Arguing that certification is done at too big of a level, Cole said a transactional service to facilitate individual claims would “do a level of good.”
Health IT is supposed to support the free flow of information, but oftentimes it reinforces data silos, said Dan Haley, vice president of government and regulatory affairs at athenahealth.
“When the government comes with a check and subsidizes the purchase of a system that deliberately does not interoperate and does not communicate with other vendors, the government is supporting that phenomenon. When the government says it will issue anti-trust scrutiny waivers and put on the blinders as those entities implement closed system technologies in an effort to make their networks sticky, and consolidate market share, government is perpetuating this problem,” Haley said.
The government should not subsidize closed systems that close data networks and trap providers and patients into propriety networks, he argued. “If the goal is sharing information across networks and between networks, then the government shouldn’t be turning a blind eye to deliberate data lock and the market consolidation that comes from it.”

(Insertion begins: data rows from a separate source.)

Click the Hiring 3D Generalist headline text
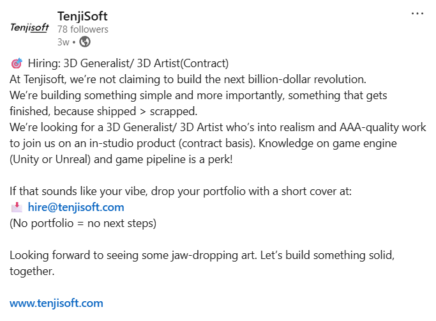 click(128, 64)
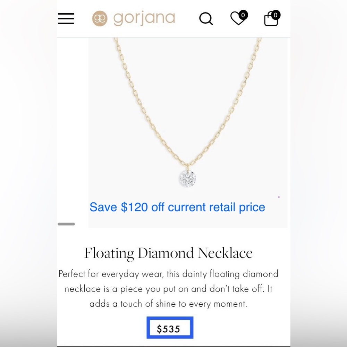
Task: Click the floating diamond pendant in the image
Action: click(188, 179)
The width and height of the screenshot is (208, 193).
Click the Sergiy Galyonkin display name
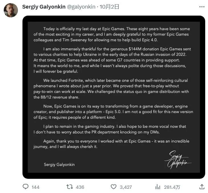coord(44,7)
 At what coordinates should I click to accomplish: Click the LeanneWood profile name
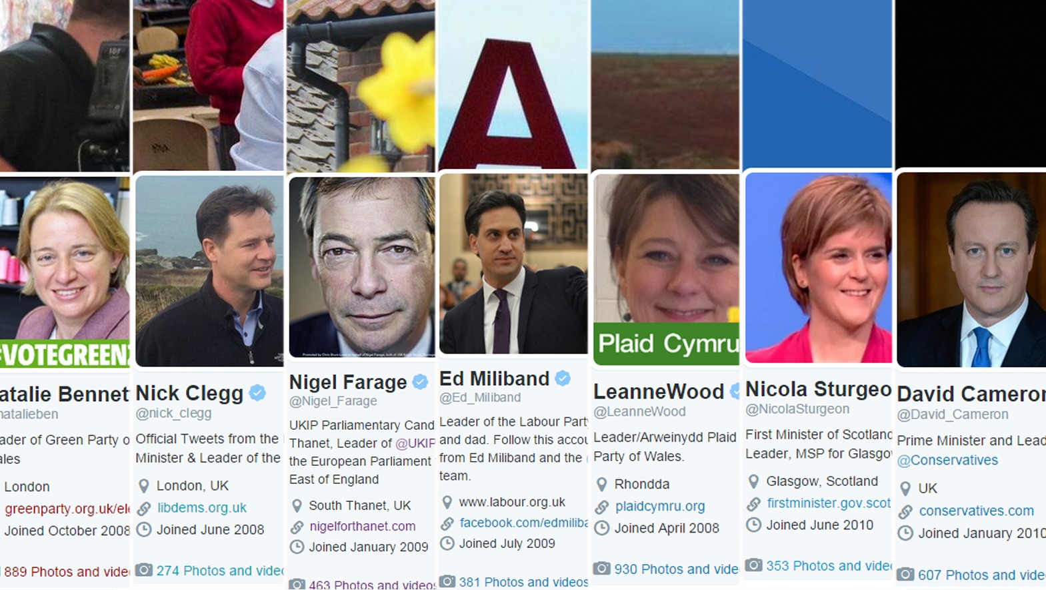(659, 392)
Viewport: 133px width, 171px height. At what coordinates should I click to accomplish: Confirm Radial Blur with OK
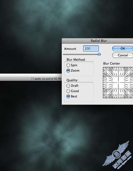click(x=123, y=48)
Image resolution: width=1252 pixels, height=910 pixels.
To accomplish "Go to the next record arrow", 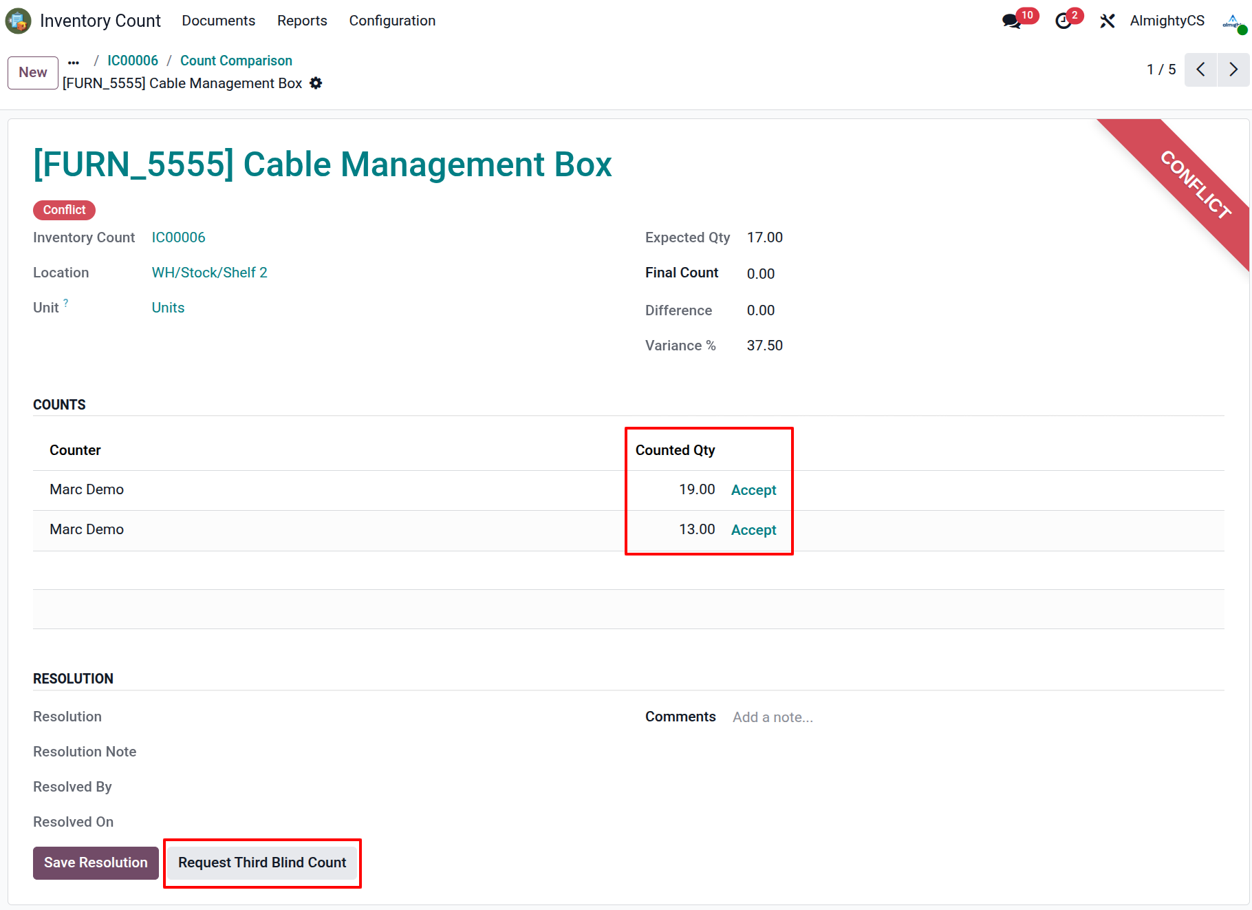I will (x=1233, y=70).
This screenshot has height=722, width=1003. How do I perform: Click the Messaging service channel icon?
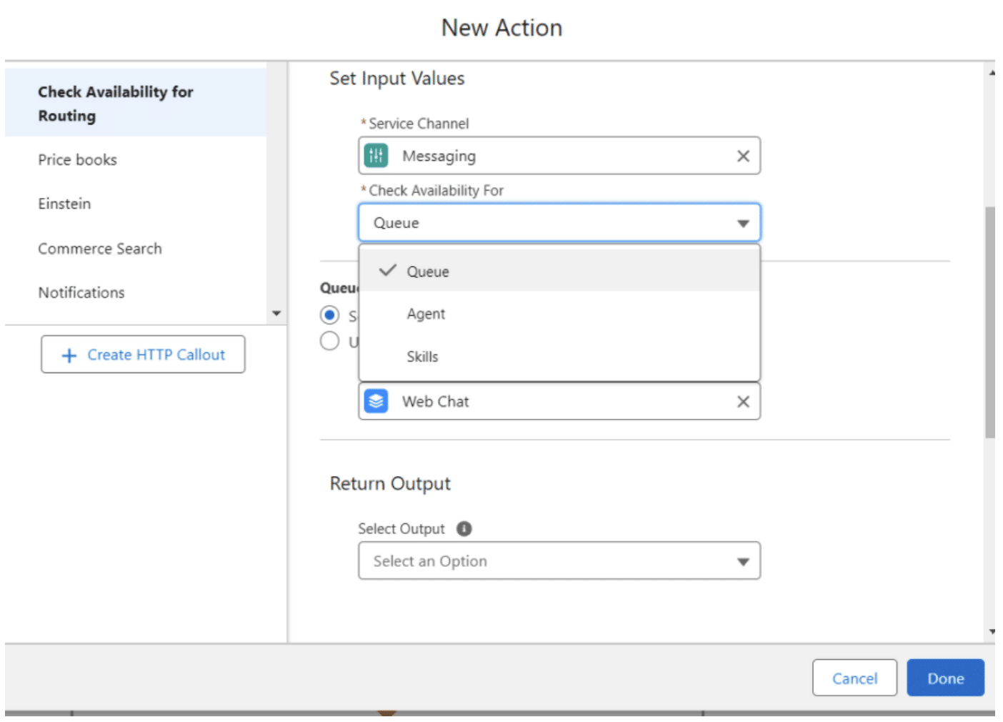[376, 155]
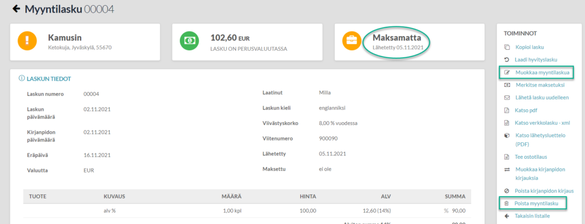The width and height of the screenshot is (585, 224).
Task: Click the envelope icon for Lähetä lasku uudelleen
Action: (x=507, y=98)
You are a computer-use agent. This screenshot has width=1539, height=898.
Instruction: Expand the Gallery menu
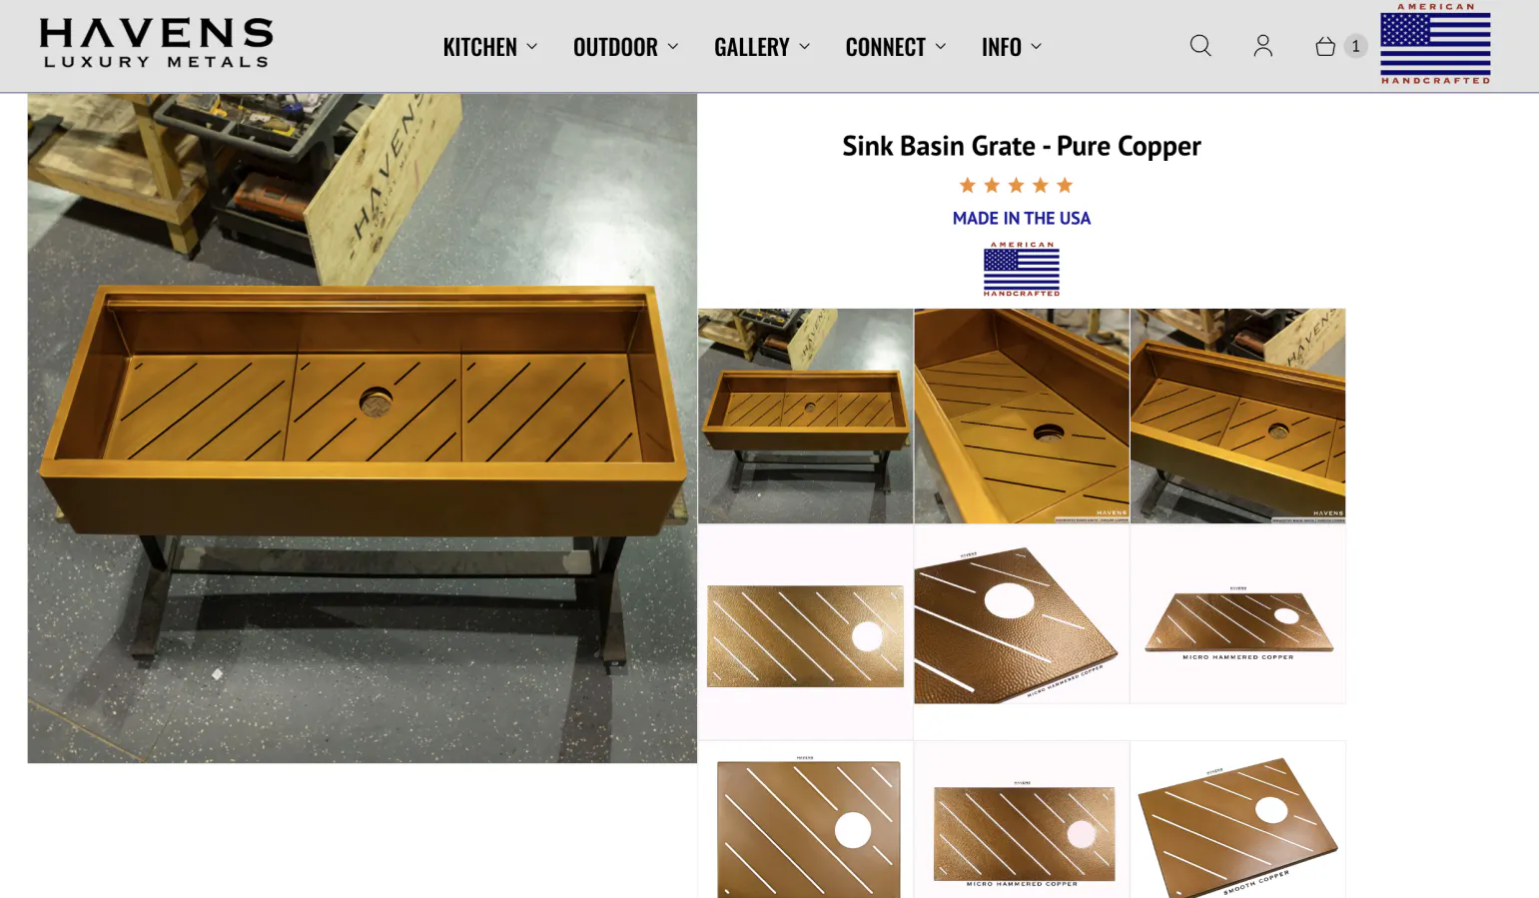tap(762, 47)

The government should remake incentives of healthcare so it’s more profitable to share than hoard data and in some ways it already does, said Farzad Mostashari, MD, MSc, former national coordinator for health IT and visiting fellow at the Brookings Institution, responding to Haley’s comments. For example, he said Medicare penalties for high readmissions “has fundamentally changed how a lot of hospitals view the desire to share information about their patients when they get discharged.”
In his other comments, he said another market failure is that health IT can limit the ability of smaller provider groups within larger systems to refer patients to their provider of choice.
“There are some who are concerned that hospital-sponsored ACOs are using not just the Stark exception but the claims data to identify so-called leakage and to bring pressure on their affiliated, independent physicians purportedly to limit the amount which they refer their high value or high-cost procedures and surgeries to other facilities,” he said. “We have heard that the use of an EHR provided under the Stark anti-kickback exemptions might be one way the hospital brings outpatient providers closer to it. And make it hard for them to leave.”
Data lock in and vendor contract transparency were cited as major concerns by Steven J. Stack, MD, immediate past chair of the board of trustees at the American Medical Association.
“We hear stories from physicians about contracts that are not clear on the front end about what the costs will be were you to switch from one vendor to another and to get your data,” Stack said. “That certainly does not make for a competitive marketplace because it's difficult for us to change if we would like to do that.”
Cole added that there are major consumer protection issues at stake if a vendor suddenly goes out of business and shuts off its server. “Your data are gone. And we do not have ways of dealing with that.”